His mouth twisted in a half smile. “Then you’re free and clear. If you can put up with me for an evening.”
Her whole body lit up like a Christmas tree at the thought of spending a real evening with him. Which was insane, really. She’d been latching on to that look she’d seen in his eyes that night in New York, the look she saw every now and again when they were making love. He cared. She wanted to turn it into love. She was a fool.
They ate fresh perch and baby potatoes, accompanied by a light pinot grigio, on the patio overlooking Lake Como. Olivia felt herself falling more in love with her fiancé with every minute that passed. When he was like this, when he was relaxed and not obsessed with business, he was that man she’d met in Navigli. Utterly, overwhelmingly gorgeous and charismatic.
Her stomach in knots, she gave up trying to eat and put her fork down.
Rocco had pushed his plate away and was looking at her expectantly. She nodded. He stood up and held out his hand. “Bring your wine.
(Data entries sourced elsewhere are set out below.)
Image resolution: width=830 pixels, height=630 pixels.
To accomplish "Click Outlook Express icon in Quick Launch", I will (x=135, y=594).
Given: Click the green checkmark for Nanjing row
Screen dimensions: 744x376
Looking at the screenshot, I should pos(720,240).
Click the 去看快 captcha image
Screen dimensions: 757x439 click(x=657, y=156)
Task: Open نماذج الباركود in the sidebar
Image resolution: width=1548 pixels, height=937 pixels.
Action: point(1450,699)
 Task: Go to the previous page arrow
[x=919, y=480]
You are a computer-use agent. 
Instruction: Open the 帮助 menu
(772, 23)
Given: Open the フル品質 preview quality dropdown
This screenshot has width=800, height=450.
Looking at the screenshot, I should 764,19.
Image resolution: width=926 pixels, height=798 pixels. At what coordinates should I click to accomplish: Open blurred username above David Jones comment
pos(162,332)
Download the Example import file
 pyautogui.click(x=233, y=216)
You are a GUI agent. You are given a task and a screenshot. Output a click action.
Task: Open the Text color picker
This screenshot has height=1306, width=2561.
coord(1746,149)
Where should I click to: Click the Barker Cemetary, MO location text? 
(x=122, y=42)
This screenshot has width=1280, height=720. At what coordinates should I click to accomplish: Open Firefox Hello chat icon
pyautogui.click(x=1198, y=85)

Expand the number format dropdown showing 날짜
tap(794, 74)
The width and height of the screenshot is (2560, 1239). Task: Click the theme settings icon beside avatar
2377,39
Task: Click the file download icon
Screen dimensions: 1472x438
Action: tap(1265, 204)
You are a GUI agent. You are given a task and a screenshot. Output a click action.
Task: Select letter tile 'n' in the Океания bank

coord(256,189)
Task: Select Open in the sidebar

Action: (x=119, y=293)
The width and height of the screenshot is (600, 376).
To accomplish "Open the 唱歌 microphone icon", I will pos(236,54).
I want to show you something.”
They walked down the stone steps that descended from the twelfth-century villa into the waters of Lake Como. Flanked by two exquisite marble statues, they were formal steps, meant for receiving company by boat. Rocco sat down on them with his wine and tugged Olivia down beside him. The view as the sun set on the lake and sheer mountain face on the unseasonably warm evening was so utterly exquisite neither of them spoke for a long while.
“I used to come here at night,” Rocco finally said. “When I couldn’t sleep. We scattered my mother’s ashes in this lake.”